Excerpts from a dataset
━━━━━━━━
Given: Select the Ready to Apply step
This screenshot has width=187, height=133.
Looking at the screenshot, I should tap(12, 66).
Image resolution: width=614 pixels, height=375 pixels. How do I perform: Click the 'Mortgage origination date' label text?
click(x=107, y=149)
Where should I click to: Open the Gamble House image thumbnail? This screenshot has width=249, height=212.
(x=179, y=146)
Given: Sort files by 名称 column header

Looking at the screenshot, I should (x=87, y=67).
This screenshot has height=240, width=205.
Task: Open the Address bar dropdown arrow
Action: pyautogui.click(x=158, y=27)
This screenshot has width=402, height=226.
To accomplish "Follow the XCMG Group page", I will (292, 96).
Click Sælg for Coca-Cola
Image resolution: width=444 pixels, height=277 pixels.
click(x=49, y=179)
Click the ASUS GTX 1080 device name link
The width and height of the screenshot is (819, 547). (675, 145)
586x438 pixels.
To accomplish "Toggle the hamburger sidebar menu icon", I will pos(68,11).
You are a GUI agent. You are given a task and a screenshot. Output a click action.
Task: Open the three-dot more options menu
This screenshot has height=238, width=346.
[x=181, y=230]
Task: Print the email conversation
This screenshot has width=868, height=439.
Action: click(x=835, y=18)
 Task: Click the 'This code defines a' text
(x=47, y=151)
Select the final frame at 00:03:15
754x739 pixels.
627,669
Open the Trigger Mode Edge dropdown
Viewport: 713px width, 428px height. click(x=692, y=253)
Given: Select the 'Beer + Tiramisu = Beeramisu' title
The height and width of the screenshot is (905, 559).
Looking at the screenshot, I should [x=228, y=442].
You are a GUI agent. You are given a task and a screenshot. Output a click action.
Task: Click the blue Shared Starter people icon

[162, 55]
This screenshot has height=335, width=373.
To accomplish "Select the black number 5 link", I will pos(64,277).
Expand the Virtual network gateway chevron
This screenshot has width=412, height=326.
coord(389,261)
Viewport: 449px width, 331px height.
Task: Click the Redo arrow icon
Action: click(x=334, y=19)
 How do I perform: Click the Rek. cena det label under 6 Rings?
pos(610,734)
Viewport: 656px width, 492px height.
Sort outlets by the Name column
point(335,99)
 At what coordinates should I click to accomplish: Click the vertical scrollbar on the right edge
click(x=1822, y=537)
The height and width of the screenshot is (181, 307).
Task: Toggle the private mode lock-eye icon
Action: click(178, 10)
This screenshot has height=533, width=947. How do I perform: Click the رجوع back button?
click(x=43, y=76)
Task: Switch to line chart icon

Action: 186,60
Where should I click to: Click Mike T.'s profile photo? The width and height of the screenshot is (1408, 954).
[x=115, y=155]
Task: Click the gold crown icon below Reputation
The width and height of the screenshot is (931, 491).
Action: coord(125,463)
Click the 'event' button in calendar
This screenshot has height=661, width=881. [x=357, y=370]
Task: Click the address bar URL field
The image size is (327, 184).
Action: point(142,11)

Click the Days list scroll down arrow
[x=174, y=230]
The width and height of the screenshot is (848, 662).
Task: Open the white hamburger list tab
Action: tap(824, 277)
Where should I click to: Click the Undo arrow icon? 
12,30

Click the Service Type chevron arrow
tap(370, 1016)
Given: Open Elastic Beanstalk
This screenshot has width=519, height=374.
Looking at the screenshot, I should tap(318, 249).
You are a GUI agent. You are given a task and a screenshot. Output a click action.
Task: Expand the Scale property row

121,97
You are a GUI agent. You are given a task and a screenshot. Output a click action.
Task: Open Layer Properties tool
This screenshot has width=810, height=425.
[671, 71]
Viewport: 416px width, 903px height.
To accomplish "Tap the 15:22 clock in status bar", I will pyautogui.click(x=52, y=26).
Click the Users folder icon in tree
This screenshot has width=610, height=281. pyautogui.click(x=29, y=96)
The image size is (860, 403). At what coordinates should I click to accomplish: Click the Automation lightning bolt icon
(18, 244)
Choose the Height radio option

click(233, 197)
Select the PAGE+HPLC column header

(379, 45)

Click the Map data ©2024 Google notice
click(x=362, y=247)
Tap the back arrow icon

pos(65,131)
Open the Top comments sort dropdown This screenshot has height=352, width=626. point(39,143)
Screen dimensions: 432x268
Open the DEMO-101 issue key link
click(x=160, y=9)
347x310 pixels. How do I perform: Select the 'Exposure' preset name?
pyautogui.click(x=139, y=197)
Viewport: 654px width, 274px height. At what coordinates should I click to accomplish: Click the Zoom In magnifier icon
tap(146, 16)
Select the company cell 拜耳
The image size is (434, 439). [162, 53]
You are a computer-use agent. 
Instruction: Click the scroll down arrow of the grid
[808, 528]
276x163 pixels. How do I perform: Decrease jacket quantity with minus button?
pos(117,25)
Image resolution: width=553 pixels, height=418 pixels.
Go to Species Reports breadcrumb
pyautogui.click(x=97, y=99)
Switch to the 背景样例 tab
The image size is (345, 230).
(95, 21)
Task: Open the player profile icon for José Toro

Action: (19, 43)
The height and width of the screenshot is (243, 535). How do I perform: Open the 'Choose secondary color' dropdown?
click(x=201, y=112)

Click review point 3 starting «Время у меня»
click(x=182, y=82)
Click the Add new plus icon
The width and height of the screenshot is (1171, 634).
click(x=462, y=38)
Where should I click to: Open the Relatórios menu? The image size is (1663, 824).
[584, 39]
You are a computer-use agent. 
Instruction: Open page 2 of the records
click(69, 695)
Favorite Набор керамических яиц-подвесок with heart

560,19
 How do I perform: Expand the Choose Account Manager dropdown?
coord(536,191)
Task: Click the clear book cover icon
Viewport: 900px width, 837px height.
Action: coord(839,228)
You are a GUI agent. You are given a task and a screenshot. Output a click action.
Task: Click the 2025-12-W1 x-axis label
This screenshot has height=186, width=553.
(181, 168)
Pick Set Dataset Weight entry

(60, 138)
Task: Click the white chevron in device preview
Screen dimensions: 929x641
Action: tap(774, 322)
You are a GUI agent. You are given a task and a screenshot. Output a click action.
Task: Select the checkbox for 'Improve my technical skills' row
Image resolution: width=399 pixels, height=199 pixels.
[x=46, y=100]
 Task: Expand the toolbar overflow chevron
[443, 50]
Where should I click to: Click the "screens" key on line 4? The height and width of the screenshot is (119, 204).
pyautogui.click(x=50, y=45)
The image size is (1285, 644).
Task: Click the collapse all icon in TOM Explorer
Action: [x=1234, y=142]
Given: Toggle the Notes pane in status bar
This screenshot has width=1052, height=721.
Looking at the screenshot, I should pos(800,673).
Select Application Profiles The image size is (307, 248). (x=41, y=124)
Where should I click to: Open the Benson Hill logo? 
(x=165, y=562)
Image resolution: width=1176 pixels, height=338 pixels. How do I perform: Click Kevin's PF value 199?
━━━━━━━━
• [EXERCISE BRIEF]:
Print the records once more, exactly as written.

• [SOLUTION TO THIS PROBLEM]:
Given: Select the Ready to Apply step
This screenshot has width=187, height=133.
Looking at the screenshot, I should tap(12, 66).
Image resolution: width=614 pixels, height=375 pixels. How do I perform: Click the 'Mortgage origination date' label text?
click(x=107, y=149)
Where should I click to: Open the Gamble House image thumbnail? This screenshot has width=249, height=212.
(x=179, y=146)
Given: Sort files by 名称 column header

Looking at the screenshot, I should (x=87, y=67).
This screenshot has height=240, width=205.
Task: Open the Address bar dropdown arrow
Action: pyautogui.click(x=158, y=27)
This screenshot has width=402, height=226.
To accomplish "Follow the XCMG Group page", I will (292, 96).
Click Sælg for Coca-Cola
Image resolution: width=444 pixels, height=277 pixels.
click(x=49, y=179)
Click the ASUS GTX 1080 device name link
The width and height of the screenshot is (819, 547). (675, 145)
586x438 pixels.
To accomplish "Toggle the hamburger sidebar menu icon", I will pos(68,11).
You are a GUI agent. You are given a task and a screenshot. Output a click action.
Task: Open the three-dot more options menu
This screenshot has height=238, width=346.
[x=181, y=230]
Task: Print the email conversation
This screenshot has width=868, height=439.
Action: click(x=835, y=18)
 Task: Click the 'This code defines a' text
(x=47, y=151)
Select the final frame at 00:03:15
754x739 pixels.
627,669
Open the Trigger Mode Edge dropdown
Viewport: 713px width, 428px height. click(x=692, y=253)
Given: Select the 'Beer + Tiramisu = Beeramisu' title
The height and width of the screenshot is (905, 559).
Looking at the screenshot, I should [x=228, y=442].
You are a GUI agent. You are given a task and a screenshot. Output a click action.
Task: Click the blue Shared Starter people icon

[162, 55]
This screenshot has height=335, width=373.
To accomplish "Select the black number 5 link", I will pos(64,277).
Expand the Virtual network gateway chevron
This screenshot has width=412, height=326.
coord(389,261)
Viewport: 449px width, 331px height.
Task: Click the Redo arrow icon
Action: click(x=334, y=19)
 How do I perform: Click the Rek. cena det label under 6 Rings?
pos(610,734)
Viewport: 656px width, 492px height.
Sort outlets by the Name column
point(335,99)
 At what coordinates should I click to accomplish: Click the vertical scrollbar on the right edge
click(x=1822, y=537)
The height and width of the screenshot is (181, 307).
Task: Toggle the private mode lock-eye icon
Action: click(178, 10)
This screenshot has height=533, width=947. How do I perform: Click the رجوع back button?
click(x=43, y=76)
Task: Switch to line chart icon

Action: 186,60
Where should I click to: Click Mike T.'s profile photo? The width and height of the screenshot is (1408, 954).
[x=115, y=155]
Task: Click the gold crown icon below Reputation
The width and height of the screenshot is (931, 491).
Action: coord(125,463)
Click the 'event' button in calendar
This screenshot has height=661, width=881. [x=357, y=370]
Task: Click the address bar URL field
The image size is (327, 184).
Action: point(142,11)

Click the Days list scroll down arrow
[x=174, y=230]
The width and height of the screenshot is (848, 662).
Task: Open the white hamburger list tab
Action: tap(824, 277)
Where should I click to: Click the Undo arrow icon? 
12,30

Click the Service Type chevron arrow
tap(370, 1016)
Given: Open Elastic Beanstalk
This screenshot has width=519, height=374.
Looking at the screenshot, I should tap(318, 249).
You are a GUI agent. You are given a task and a screenshot. Output a click action.
Task: Expand the Scale property row

121,97
You are a GUI agent. You are given a task and a screenshot. Output a click action.
Task: Open Layer Properties tool
This screenshot has width=810, height=425.
[671, 71]
Viewport: 416px width, 903px height.
To accomplish "Tap the 15:22 clock in status bar", I will pyautogui.click(x=52, y=26).
Click the Users folder icon in tree
This screenshot has width=610, height=281. pyautogui.click(x=29, y=96)
The image size is (860, 403). At what coordinates should I click to accomplish: Click the Automation lightning bolt icon
(18, 244)
Choose the Height radio option

click(233, 197)
Select the PAGE+HPLC column header

(379, 45)

Click the Map data ©2024 Google notice
click(x=362, y=247)
Tap the back arrow icon

pos(65,131)
Open the Top comments sort dropdown This screenshot has height=352, width=626. point(39,143)
Screen dimensions: 432x268
Open the DEMO-101 issue key link
click(x=160, y=9)
347x310 pixels. How do I perform: Select the 'Exposure' preset name?
pyautogui.click(x=139, y=197)
Viewport: 654px width, 274px height. At what coordinates should I click to accomplish: Click the Zoom In magnifier icon
tap(146, 16)
Select the company cell 拜耳
The image size is (434, 439). [162, 53]
You are a computer-use agent. 
Instruction: Click the scroll down arrow of the grid
[808, 528]
276x163 pixels. How do I perform: Decrease jacket quantity with minus button?
pos(117,25)
Image resolution: width=553 pixels, height=418 pixels.
Go to Species Reports breadcrumb
pyautogui.click(x=97, y=99)
Switch to the 背景样例 tab
The image size is (345, 230).
(95, 21)
Task: Open the player profile icon for José Toro

Action: (19, 43)
The height and width of the screenshot is (243, 535). How do I perform: Open the 'Choose secondary color' dropdown?
click(x=201, y=112)

Click review point 3 starting «Время у меня»
click(x=182, y=82)
Click the Add new plus icon
The width and height of the screenshot is (1171, 634).
click(x=462, y=38)
Where should I click to: Open the Relatórios menu? The image size is (1663, 824).
[584, 39]
You are a computer-use agent. 
Instruction: Open page 2 of the records
click(69, 695)
Favorite Набор керамических яиц-подвесок with heart

560,19
 How do I perform: Expand the Choose Account Manager dropdown?
coord(536,191)
Task: Click the clear book cover icon
Viewport: 900px width, 837px height.
Action: coord(839,228)
You are a GUI agent. You are given a task and a screenshot. Output a click action.
Task: Click the 2025-12-W1 x-axis label
This screenshot has height=186, width=553.
(181, 168)
Pick Set Dataset Weight entry

(60, 138)
Task: Click the white chevron in device preview
Screen dimensions: 929x641
Action: tap(774, 322)
You are a GUI agent. You are given a task and a screenshot. Output a click action.
Task: Select the checkbox for 'Improve my technical skills' row
Image resolution: width=399 pixels, height=199 pixels.
[x=46, y=100]
 Task: Expand the toolbar overflow chevron
[443, 50]
Where should I click to: Click the "screens" key on line 4? The height and width of the screenshot is (119, 204).
pyautogui.click(x=50, y=45)
The image size is (1285, 644).
Task: Click the collapse all icon in TOM Explorer
Action: [x=1234, y=142]
Given: Toggle the Notes pane in status bar
This screenshot has width=1052, height=721.
Looking at the screenshot, I should pos(800,673).
Select Application Profiles The image size is (307, 248). (x=41, y=124)
Where should I click to: Open the Benson Hill logo? 
(x=165, y=562)
Image resolution: width=1176 pixels, height=338 pixels. How do I perform: Click Kevin's PF value 199?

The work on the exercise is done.